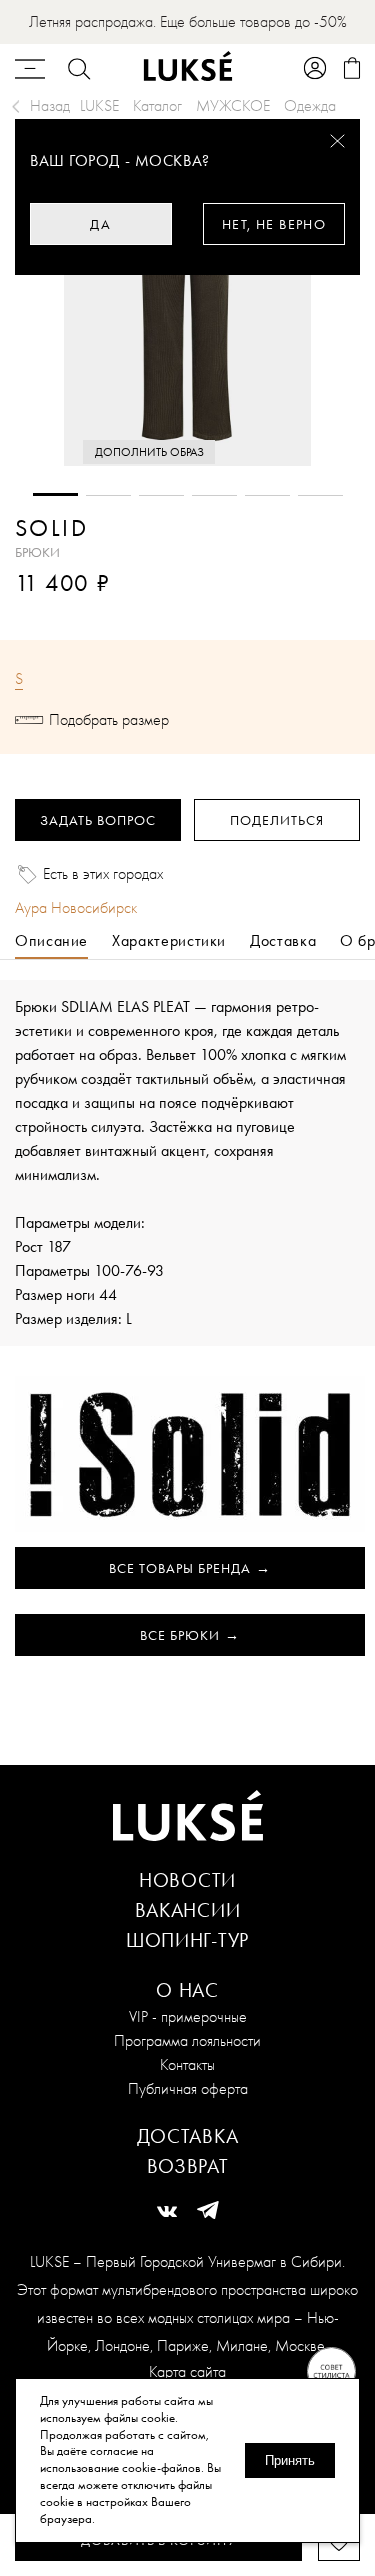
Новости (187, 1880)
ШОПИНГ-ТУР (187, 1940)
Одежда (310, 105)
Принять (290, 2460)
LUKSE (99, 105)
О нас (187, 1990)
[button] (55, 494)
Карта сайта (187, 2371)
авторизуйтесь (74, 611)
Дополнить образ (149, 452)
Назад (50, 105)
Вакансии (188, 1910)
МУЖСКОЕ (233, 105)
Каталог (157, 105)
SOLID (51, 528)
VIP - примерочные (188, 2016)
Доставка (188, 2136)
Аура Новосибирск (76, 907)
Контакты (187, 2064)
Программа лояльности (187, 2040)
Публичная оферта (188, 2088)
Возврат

========

_Your task:_
Write out, please, only the lines from the one with "авторизуйтесь (74, 611)" through the last line above, both included and unchanged.

_Response:_
авторизуйтесь (74, 611)
Дополнить образ (149, 452)
Назад (50, 105)
Вакансии (188, 1910)
МУЖСКОЕ (233, 105)
Каталог (157, 105)
SOLID (51, 528)
VIP - примерочные (188, 2016)
Доставка (188, 2136)
Аура Новосибирск (76, 907)
Контакты (187, 2064)
Программа лояльности (187, 2040)
Публичная оферта (188, 2088)
Возврат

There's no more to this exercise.